### Task to complete
Restate all entries exactly.

[Records drawn from a dataset]
- - - -
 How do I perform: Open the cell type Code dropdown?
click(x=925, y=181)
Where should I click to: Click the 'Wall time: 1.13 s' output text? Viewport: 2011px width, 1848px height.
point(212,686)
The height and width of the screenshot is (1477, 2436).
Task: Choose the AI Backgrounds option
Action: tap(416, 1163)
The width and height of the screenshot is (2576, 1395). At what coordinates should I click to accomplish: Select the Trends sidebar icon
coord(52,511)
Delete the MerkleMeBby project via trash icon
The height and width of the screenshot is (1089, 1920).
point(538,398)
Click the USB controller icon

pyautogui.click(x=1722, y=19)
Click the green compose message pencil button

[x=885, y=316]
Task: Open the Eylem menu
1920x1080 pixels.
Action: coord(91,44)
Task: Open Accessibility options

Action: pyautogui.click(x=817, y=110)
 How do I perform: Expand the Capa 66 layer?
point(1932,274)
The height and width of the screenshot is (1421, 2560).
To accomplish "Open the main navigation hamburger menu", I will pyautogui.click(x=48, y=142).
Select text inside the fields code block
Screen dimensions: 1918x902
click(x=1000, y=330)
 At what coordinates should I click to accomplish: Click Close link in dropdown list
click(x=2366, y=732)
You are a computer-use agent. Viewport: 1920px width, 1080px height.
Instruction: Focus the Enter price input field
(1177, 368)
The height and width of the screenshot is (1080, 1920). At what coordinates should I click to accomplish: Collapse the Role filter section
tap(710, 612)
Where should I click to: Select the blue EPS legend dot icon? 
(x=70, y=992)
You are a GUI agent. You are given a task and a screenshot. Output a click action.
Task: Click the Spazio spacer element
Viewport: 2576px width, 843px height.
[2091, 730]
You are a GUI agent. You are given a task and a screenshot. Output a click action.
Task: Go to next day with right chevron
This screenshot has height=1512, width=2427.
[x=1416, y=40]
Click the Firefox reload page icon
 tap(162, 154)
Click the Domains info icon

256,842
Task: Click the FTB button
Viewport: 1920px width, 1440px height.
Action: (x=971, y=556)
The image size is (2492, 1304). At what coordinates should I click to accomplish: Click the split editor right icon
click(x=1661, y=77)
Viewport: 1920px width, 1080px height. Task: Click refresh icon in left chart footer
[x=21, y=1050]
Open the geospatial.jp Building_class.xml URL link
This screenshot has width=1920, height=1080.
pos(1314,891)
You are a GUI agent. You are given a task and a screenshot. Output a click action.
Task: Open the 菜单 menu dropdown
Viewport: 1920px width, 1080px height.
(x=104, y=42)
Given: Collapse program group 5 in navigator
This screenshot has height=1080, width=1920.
- - - -
### Expected answer
 How do I perform: Open the cell type Code dropdown?
click(x=925, y=181)
Where should I click to: Click the 'Wall time: 1.13 s' output text? Viewport: 2011px width, 1848px height.
point(212,686)
The height and width of the screenshot is (1477, 2436).
Task: Choose the AI Backgrounds option
Action: tap(416, 1163)
The width and height of the screenshot is (2576, 1395). At what coordinates should I click to accomplish: Select the Trends sidebar icon
coord(52,511)
Delete the MerkleMeBby project via trash icon
The height and width of the screenshot is (1089, 1920).
point(538,398)
Click the USB controller icon

pyautogui.click(x=1722, y=19)
Click the green compose message pencil button

[x=885, y=316]
Task: Open the Eylem menu
1920x1080 pixels.
Action: coord(91,44)
Task: Open Accessibility options

Action: pyautogui.click(x=817, y=110)
 How do I perform: Expand the Capa 66 layer?
point(1932,274)
The height and width of the screenshot is (1421, 2560).
To accomplish "Open the main navigation hamburger menu", I will pyautogui.click(x=48, y=142).
Select text inside the fields code block
Screen dimensions: 1918x902
click(x=1000, y=330)
 At what coordinates should I click to accomplish: Click Close link in dropdown list
click(x=2366, y=732)
You are a computer-use agent. Viewport: 1920px width, 1080px height.
Instruction: Focus the Enter price input field
(1177, 368)
The height and width of the screenshot is (1080, 1920). At what coordinates should I click to accomplish: Collapse the Role filter section
tap(710, 612)
Where should I click to: Select the blue EPS legend dot icon? 
(x=70, y=992)
You are a GUI agent. You are given a task and a screenshot. Output a click action.
Task: Click the Spazio spacer element
Viewport: 2576px width, 843px height.
[2091, 730]
You are a GUI agent. You are given a task and a screenshot. Output a click action.
Task: Go to next day with right chevron
This screenshot has height=1512, width=2427.
[x=1416, y=40]
Click the Firefox reload page icon
 tap(162, 154)
Click the Domains info icon

256,842
Task: Click the FTB button
Viewport: 1920px width, 1440px height.
Action: (x=971, y=556)
The image size is (2492, 1304). At what coordinates should I click to accomplish: Click the split editor right icon
click(x=1661, y=77)
Viewport: 1920px width, 1080px height. Task: Click refresh icon in left chart footer
[x=21, y=1050]
Open the geospatial.jp Building_class.xml URL link
This screenshot has width=1920, height=1080.
pos(1314,891)
You are a GUI agent. You are given a task and a screenshot. Output a click action.
Task: Open the 菜单 menu dropdown
Viewport: 1920px width, 1080px height.
(x=104, y=42)
Given: Collapse program group 5 in navigator
This screenshot has height=1080, width=1920.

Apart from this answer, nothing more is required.